Eleven years after the rebels first emerged from the jungle to oppose the North American Free Trade Agreement with an armed revolt - seizing several towns in southeast Mexico and inspiring an international cult following among the antiglobalization set - they are trying to stage a comeback. But as what?

Subcomandante Marcos, the elusive Zapatista leader - a white academic whose real name, Mexican officials say, is Rafael Sebastian Guillen Vicente - is putting out one contradictory communiqué after another, scattering mysterious clues as to what he and his followers are plotting.

Think of it as a rebel movement having a midlife crisis.

"Everything will be made clear in the next communiqué," says one welcoming-committee rebel in jeans and a bandanna.

The rebel beside him, with long braids hanging from the back of her ski mask, puts her head down on the wobbly wood table and takes a nap.

"We don't know more," says the third in the group, speaking languidly. "What we know, we don't say," corrects the first. "There is a new direction, yes," the third posits, changing his gambit. "There might be a communiqué about this," the first sums up.

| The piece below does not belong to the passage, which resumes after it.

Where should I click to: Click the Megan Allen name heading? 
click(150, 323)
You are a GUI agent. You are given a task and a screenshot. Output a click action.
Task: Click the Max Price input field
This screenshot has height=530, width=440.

As they walk outside, they peel off their masks.

It's all a far cry from the heroic beginnings in 1994, when the mostly Mayan Zapatistas emerged on New Year's Day, fighting against capitalism on the first day that NAFTA came into effect. They were confronted by government troops and an estimated 145 rebels, soldiers, and civilians were killed, before a cease-fire was signed. But the truce was an uneasy one, with the Zapatistas remaining armed and the government stationing some 100 camps around the rebel territory.

During the ensuing years, the Zapatistas were credited with putting native rights on the national political agenda and embarrassing the government into improving infrastructure, healthcare, and education in the region. But Chiapas, and the villages under their control, continued to languish in the same abject poverty Marcos had pledged to fight. The movement faded from the stage.

Then, suddenly, on June 19, the Zapatista National Liberation Army (EZLN) declared a "red alert" - recalling its top commanders to hold high-level discussions in the jungle; shutting down the five strongholds they have established in Chiapas, including Oventic; calling on Zapatista troops and sympathizers to go into hiding; and warning outsiders to stay in rebel territory "at their own risk." Major newspapers in Mexico City speculated that the Zapatistas were preparing a new armed offensive, coinciding with the unofficial start of the race for the 2006 presidential elections.

After four weeks of silence, Marcos sent word from his jungle hideout to end the red alert. The announcements that followed, however, did little to shed light on what was going on.

In one statement the rebel leader announced a move toward politics and away from armed conflict. In the next communiqué, Marcos boasted that the Zapatistas had completed a military reorganization begun in 2002 and that "we have the capacity to survive ... any attack or enemy action that tries to stop our leadership or totally annihilate us."

Later, in a rambling missive on the Internet, Marcos called for a peaceful nationwide leftist civil movement and said the rebels would send a delegation across the country to unite leftist workers, advocates, and students, and push for a new constitution to "defend the weak."

Finally, the latest communiqué, released last week, announced that the rebels had designated a new mascot: a chicken named "Penguin." "Penguin has become part of the General Command of the Zapatista army," wrote Marcos. "We are all like Penguin, forcing ourselves to rise up and make our way in Mexico, in Latin America and the world."